(TASK): Write out, word for word, the lines from the line with "Describe the element" up to and including the line with "(416, 376).", leaving out the pictures.

(DATA FOR THIS TASK):
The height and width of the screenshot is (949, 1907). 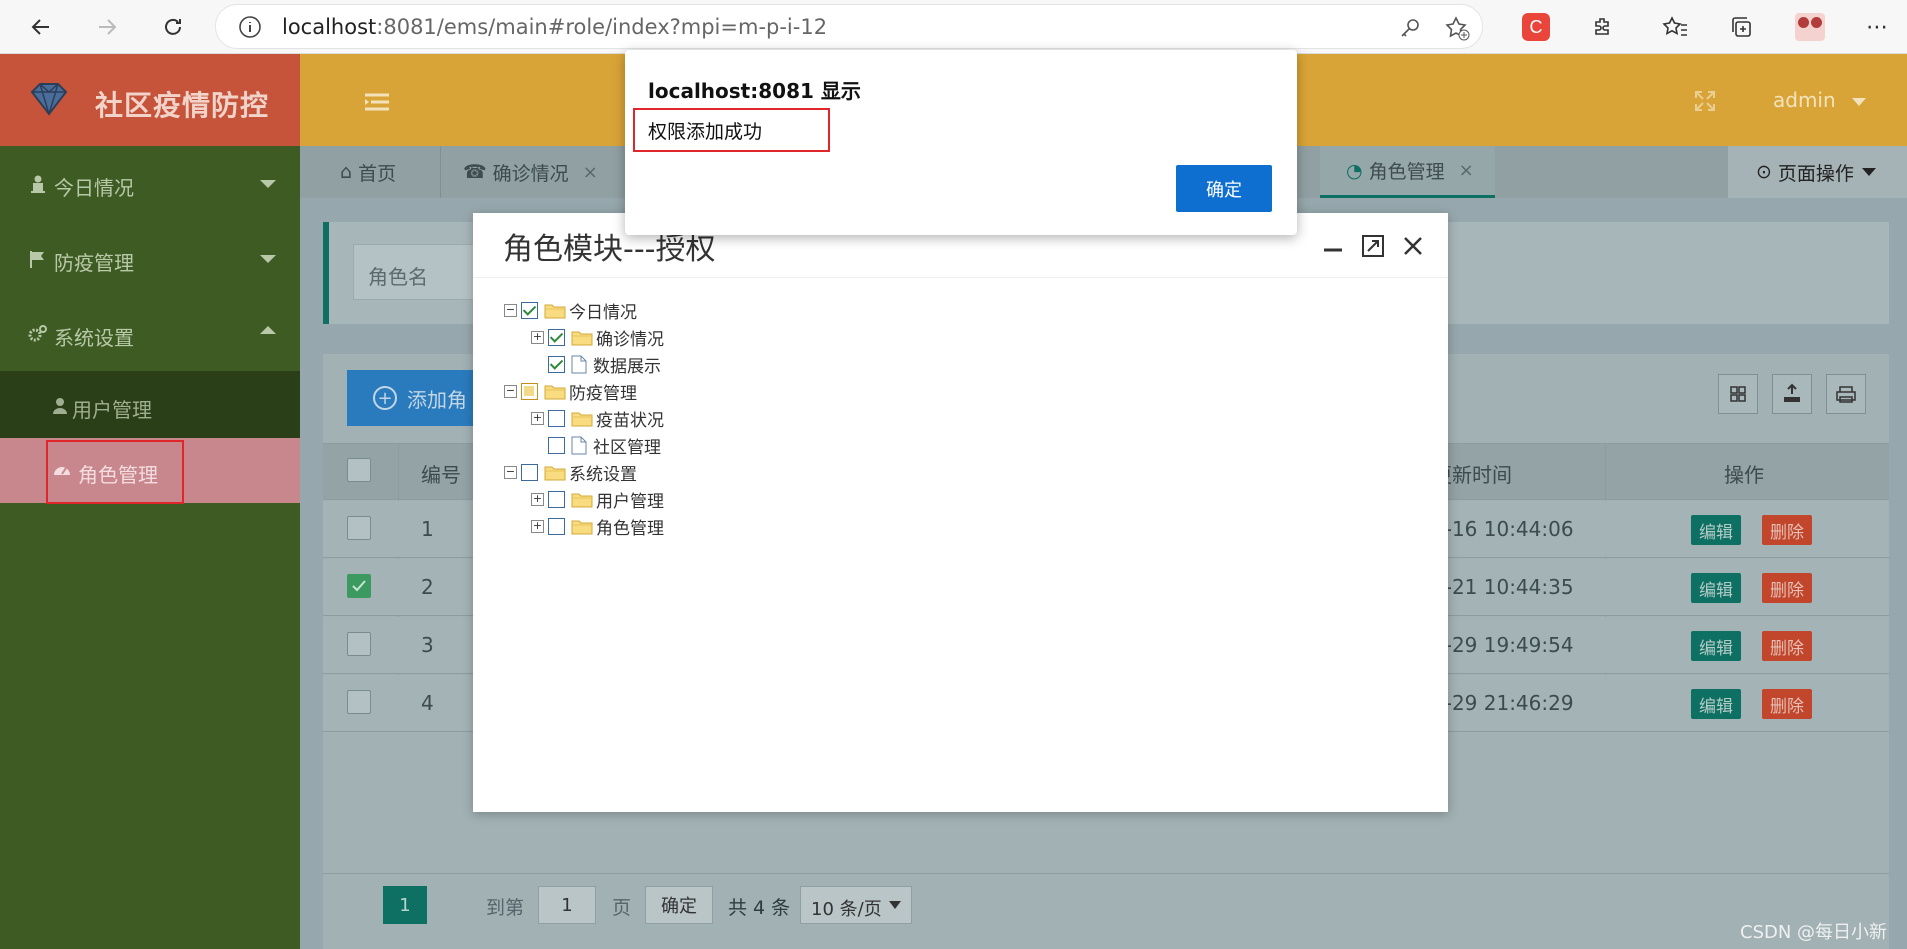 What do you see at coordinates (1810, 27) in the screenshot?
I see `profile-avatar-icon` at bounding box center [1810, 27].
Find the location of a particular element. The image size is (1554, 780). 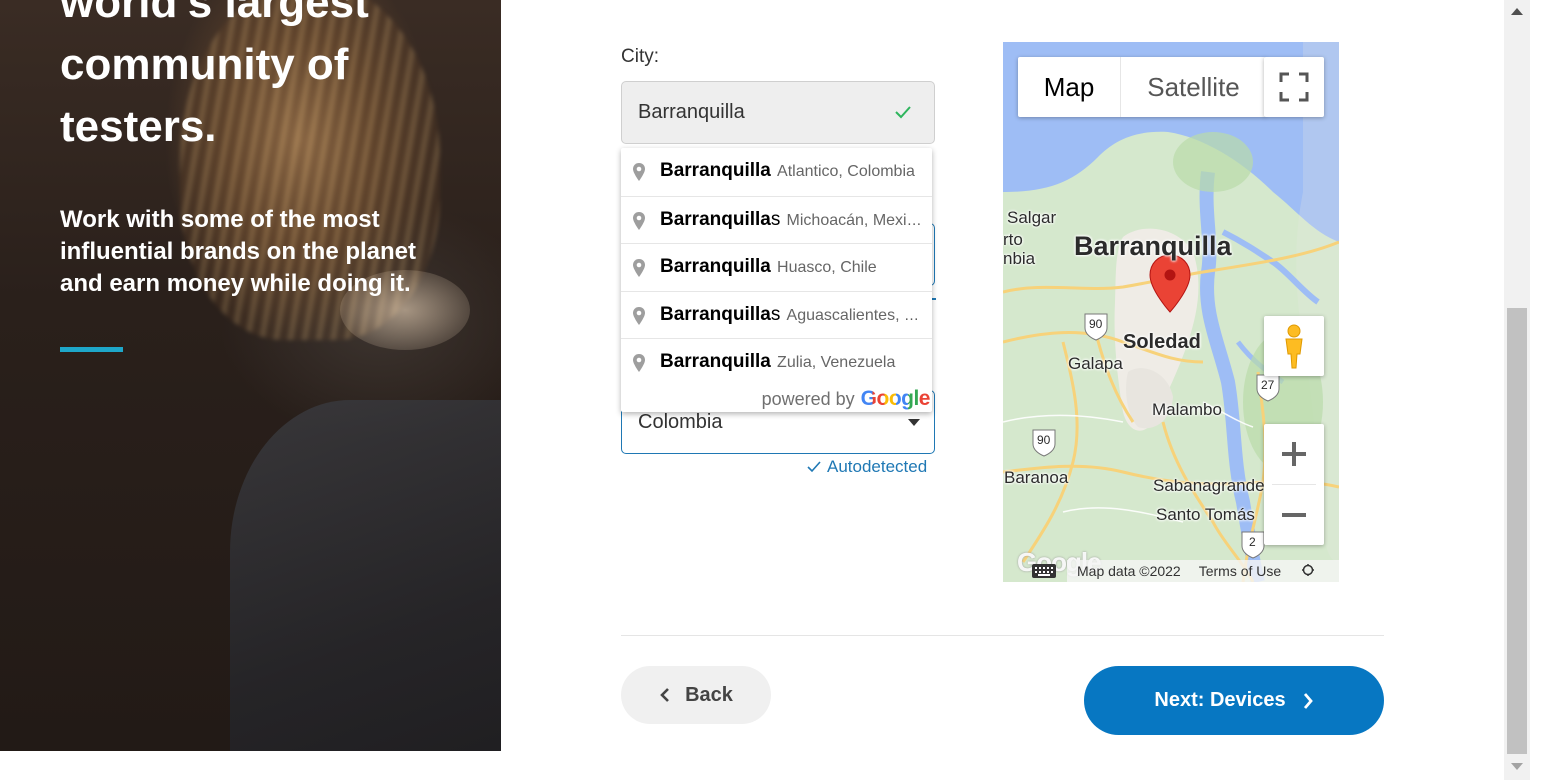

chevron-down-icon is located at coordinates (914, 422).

--

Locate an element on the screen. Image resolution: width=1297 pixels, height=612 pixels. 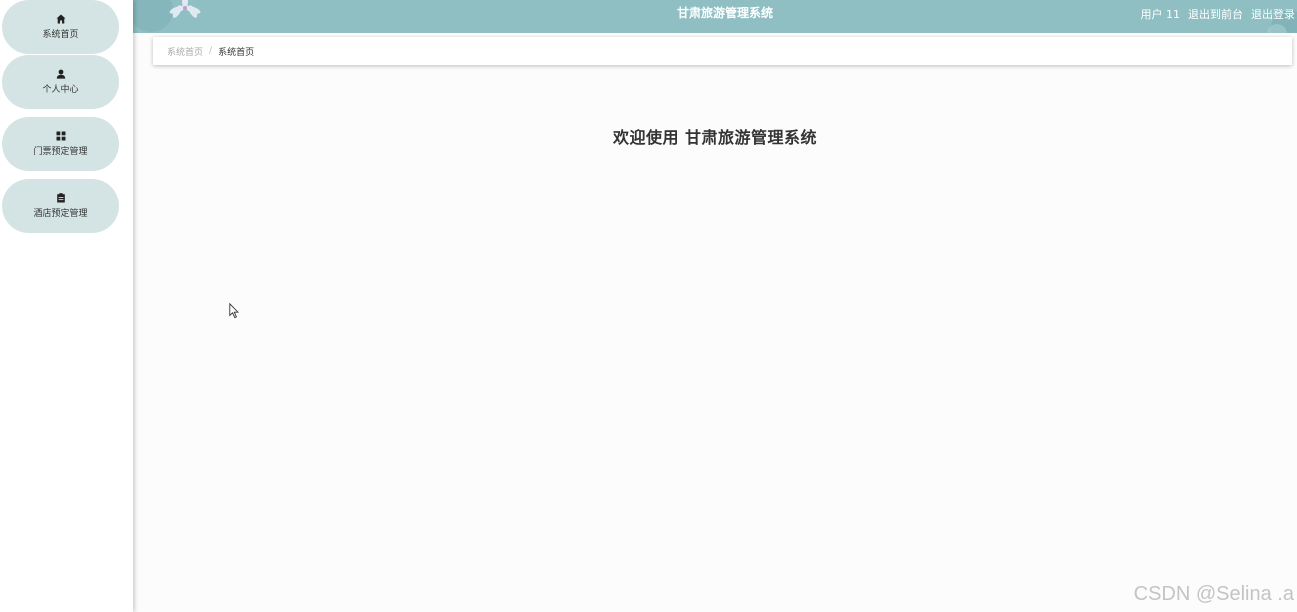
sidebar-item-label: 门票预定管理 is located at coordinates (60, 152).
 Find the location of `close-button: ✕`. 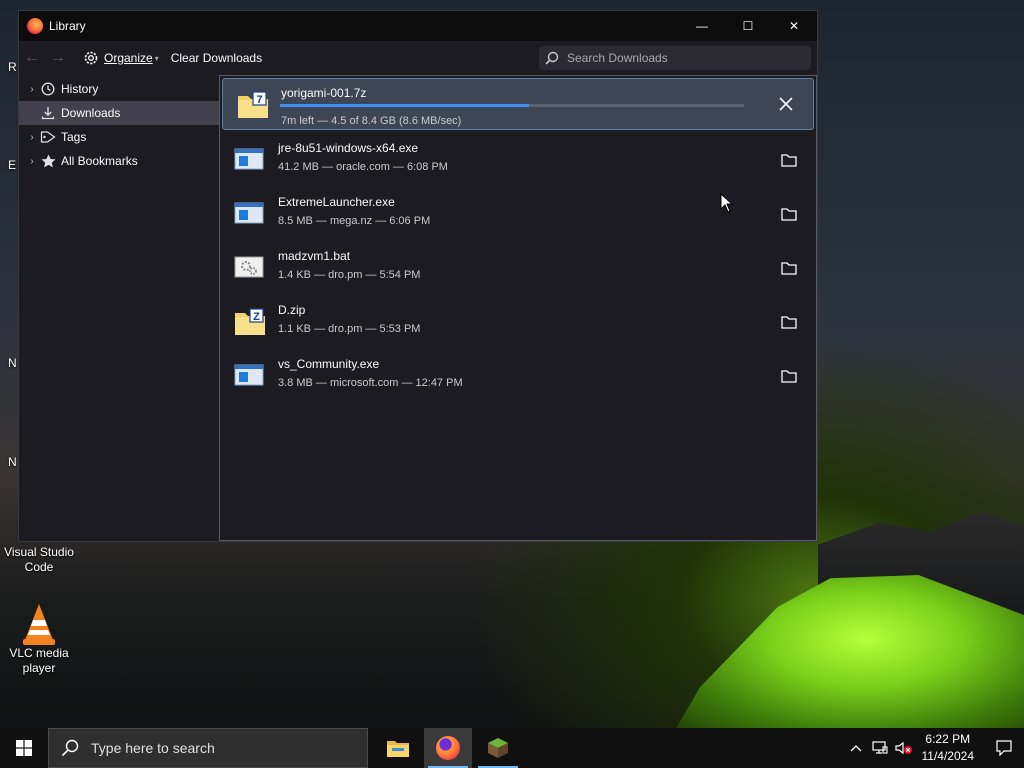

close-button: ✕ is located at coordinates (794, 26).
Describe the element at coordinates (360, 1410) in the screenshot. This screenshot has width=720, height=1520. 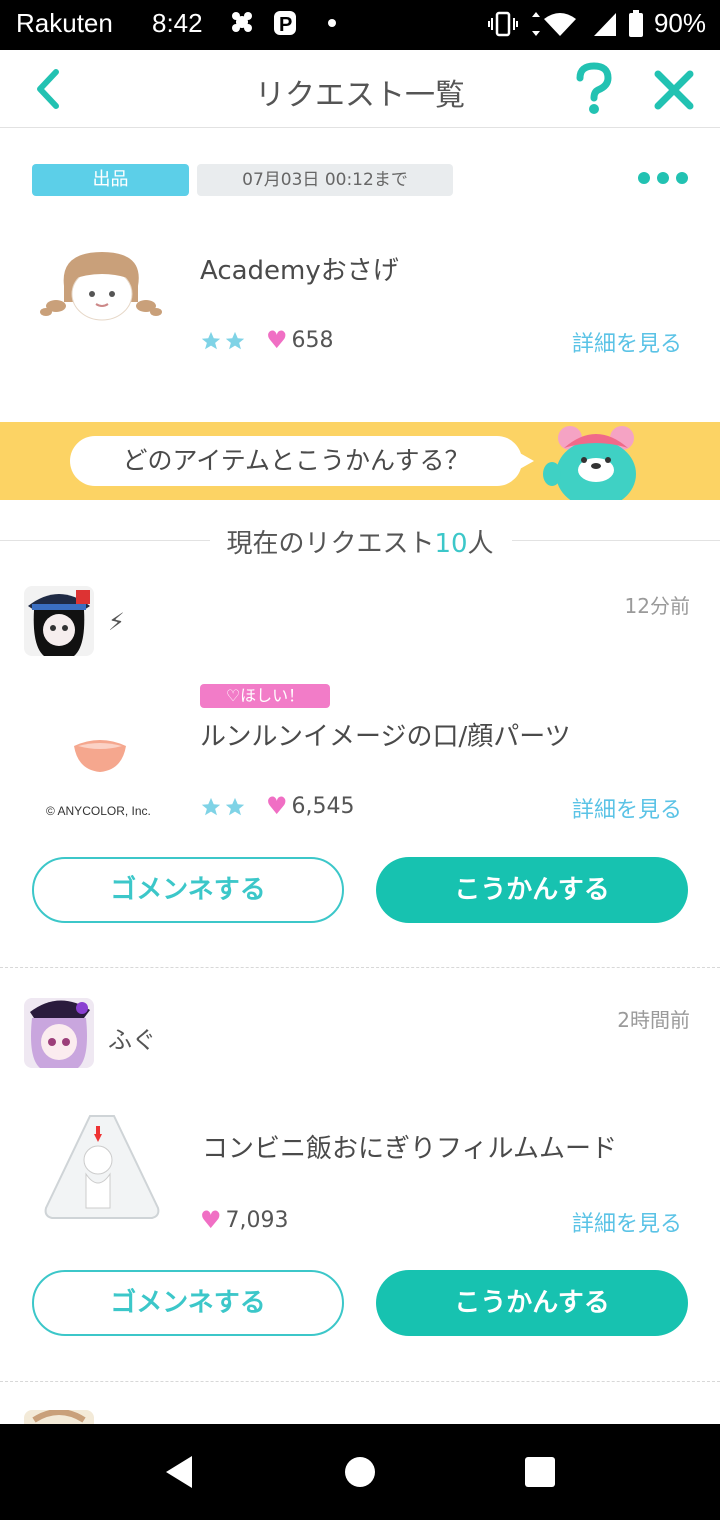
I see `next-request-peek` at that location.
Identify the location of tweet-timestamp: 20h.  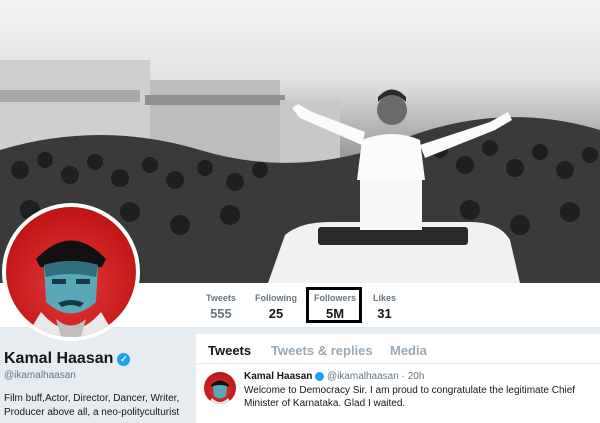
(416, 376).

(OUTPUT BELOW):
Describe the element at coordinates (360, 1410) in the screenshot. This screenshot has width=720, height=1520. 
I see `next-request-peek` at that location.
Identify the location of tweet-timestamp: 20h.  
(416, 376).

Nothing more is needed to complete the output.